There is some debate about what degree of screening information in country staff should have. That depends on how their roles are envisioned. If they are expected to make complex judgments and problem solve in the service of health, safety and security, they need to have all the screening information that is pertinent to health, safety and security. If their role is strictly that of teaching, conducting research or cobbling together logistics, they should not require any screening information. There are a couple of arguments specifically against field staff accessing this information. The first is that most education abroad practitioners are not medical or mental health professionals and therefore do not possess the expertise to evaluate screening information. While that may be true, if they are expected to have a high degree of responsibility for the health, safety and security of the students on those programs, then they are already making some decisions based on their limited understanding of medicine and mental health. Withholding screening information deprives them of important background information and ensures that their decision- making is additionally under-informed. A better approach might be to provide training to assist them in being more able to more effectively manage the health, safety and security aspects of their role. The second argument is that trip leading faculty should respond solely to observable behaviors and not be prejudiced by screening information. As anyone who has ever led a trip abroad knows, it is extremely helpful to know the background context within which the observable behaviors are occurring. If you are aware of a previously existing eating disorder or depressive disorder, then you are more likely to recognize a developing problem sooner and perhaps well before it develops into an emergency. Likewise not knowing about pre-existing asthma, diabetes or severe allergies may mean losing any effective intervention window as you try to discern what the problem might be.
Maintaining an underdeveloped screening program out of concern for legal liability exposure is not a good strategy for health, safety and security.

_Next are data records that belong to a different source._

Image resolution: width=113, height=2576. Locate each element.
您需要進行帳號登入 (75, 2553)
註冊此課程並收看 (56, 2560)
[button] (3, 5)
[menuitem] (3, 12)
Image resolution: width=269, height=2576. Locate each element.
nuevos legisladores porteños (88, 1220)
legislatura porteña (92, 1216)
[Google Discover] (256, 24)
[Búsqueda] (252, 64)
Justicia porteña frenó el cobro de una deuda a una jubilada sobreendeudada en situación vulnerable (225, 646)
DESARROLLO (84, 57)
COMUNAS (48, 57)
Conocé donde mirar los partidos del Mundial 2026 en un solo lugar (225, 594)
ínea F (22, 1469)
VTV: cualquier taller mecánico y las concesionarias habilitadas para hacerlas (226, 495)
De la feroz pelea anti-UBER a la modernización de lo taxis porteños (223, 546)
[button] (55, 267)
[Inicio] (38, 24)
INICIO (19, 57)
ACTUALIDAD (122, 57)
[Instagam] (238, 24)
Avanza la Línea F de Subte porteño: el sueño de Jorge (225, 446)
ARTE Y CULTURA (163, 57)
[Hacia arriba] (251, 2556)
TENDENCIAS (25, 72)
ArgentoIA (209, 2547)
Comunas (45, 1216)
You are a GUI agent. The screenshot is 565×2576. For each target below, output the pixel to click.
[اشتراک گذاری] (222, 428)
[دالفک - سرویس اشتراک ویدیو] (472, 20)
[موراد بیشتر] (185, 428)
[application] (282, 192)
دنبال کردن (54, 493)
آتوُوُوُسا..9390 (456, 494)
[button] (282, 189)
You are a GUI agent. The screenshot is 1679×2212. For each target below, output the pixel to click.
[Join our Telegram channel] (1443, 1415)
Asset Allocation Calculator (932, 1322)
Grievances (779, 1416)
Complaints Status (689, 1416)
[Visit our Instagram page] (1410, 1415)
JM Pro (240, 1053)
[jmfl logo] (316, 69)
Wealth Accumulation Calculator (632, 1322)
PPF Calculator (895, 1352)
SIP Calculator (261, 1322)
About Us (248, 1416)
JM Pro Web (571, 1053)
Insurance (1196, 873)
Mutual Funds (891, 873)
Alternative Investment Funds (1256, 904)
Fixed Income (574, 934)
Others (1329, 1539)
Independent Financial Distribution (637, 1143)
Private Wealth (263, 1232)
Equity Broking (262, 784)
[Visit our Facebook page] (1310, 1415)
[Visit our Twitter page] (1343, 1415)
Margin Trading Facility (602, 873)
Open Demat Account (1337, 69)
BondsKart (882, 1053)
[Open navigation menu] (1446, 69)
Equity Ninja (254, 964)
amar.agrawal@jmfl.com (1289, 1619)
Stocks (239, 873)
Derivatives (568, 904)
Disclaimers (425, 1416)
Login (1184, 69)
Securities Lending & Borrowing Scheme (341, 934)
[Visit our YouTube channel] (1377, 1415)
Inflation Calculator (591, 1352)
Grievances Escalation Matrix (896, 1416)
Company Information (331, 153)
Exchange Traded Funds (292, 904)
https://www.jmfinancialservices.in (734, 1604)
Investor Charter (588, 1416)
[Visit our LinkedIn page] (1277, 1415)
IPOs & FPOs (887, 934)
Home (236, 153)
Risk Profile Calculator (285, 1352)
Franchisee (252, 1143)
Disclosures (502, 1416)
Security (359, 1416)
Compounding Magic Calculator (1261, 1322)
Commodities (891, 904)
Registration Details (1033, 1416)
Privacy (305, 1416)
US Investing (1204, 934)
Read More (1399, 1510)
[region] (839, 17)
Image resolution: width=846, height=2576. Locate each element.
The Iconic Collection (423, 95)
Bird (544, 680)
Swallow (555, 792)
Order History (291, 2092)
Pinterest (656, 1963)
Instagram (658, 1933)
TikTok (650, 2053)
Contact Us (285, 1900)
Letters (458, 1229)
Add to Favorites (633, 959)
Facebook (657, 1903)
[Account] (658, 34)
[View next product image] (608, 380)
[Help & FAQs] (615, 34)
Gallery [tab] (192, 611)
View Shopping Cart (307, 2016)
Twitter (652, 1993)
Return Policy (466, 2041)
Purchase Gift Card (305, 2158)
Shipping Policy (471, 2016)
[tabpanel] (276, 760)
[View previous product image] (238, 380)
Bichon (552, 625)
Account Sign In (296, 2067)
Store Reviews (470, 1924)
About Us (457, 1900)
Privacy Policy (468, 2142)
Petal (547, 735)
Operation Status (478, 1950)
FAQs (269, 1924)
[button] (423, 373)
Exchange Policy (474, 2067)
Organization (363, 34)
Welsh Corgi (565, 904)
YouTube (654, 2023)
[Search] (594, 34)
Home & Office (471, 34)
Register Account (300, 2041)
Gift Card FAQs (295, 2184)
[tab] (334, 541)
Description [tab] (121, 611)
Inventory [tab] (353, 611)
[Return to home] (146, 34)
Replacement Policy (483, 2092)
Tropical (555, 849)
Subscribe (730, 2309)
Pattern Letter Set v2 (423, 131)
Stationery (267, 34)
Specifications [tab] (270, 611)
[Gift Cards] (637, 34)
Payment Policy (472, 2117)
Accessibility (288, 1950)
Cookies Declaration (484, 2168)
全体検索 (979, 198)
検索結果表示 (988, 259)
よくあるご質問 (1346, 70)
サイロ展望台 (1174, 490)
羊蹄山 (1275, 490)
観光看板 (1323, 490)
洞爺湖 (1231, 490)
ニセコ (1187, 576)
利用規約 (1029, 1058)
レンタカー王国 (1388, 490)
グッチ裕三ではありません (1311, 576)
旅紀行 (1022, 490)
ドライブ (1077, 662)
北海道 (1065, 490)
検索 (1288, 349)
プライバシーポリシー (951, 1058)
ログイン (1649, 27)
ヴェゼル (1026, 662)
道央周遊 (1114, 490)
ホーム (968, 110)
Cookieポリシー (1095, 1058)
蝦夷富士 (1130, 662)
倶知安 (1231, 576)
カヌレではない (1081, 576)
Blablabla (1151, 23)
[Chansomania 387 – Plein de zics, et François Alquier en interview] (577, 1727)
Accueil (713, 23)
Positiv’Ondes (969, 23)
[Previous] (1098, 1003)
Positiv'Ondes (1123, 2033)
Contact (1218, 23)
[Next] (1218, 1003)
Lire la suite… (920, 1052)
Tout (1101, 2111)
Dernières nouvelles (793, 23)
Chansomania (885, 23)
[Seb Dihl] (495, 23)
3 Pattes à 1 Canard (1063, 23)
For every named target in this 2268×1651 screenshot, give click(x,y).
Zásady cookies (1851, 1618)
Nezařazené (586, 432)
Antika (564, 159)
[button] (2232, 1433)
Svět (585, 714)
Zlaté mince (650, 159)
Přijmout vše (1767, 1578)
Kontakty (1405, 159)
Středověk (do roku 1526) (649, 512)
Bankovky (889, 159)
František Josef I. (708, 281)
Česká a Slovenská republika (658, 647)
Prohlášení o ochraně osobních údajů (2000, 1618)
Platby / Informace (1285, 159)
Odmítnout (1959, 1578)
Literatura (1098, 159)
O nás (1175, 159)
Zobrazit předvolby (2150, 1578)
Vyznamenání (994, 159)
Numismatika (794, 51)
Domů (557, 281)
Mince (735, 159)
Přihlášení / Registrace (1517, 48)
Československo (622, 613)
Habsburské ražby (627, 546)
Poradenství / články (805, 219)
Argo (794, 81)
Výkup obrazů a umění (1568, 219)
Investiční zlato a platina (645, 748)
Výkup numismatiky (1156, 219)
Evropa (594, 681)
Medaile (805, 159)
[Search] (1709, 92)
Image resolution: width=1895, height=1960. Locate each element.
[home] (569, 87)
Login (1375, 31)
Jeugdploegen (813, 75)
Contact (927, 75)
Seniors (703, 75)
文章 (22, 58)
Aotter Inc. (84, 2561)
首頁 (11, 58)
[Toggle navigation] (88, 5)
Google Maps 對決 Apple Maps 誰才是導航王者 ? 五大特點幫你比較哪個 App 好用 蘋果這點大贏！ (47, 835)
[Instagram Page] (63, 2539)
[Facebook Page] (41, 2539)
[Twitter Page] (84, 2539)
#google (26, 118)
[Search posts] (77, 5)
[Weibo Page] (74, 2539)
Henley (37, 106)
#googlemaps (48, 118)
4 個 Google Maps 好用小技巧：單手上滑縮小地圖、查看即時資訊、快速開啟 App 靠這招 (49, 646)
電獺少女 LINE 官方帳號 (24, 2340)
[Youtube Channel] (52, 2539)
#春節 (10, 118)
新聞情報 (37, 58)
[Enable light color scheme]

Nor is it a good strategy overall for minimizing liability exposure.
A comprehensive screening program will calibrate the degree of inquiry based on program destination, duration, nature of activities, time of year, goals and participants. An efficient program will have an effective suite of forms and guidelines for use of each. For most routine conditions there should be clear guidelines for evaluation. For non-routine pre-existing conditions, medical and mental health expertise needs to be involved.
A comprehensive screening strategy should be an important part of any education abroad program’s health, safety and security strategy. An excellent screening program will reduce harm to students, reduce expenses associated with unsuccessful study abroad experiences as well as emergencies and reduce liability exposure for educational organizations operating abroad.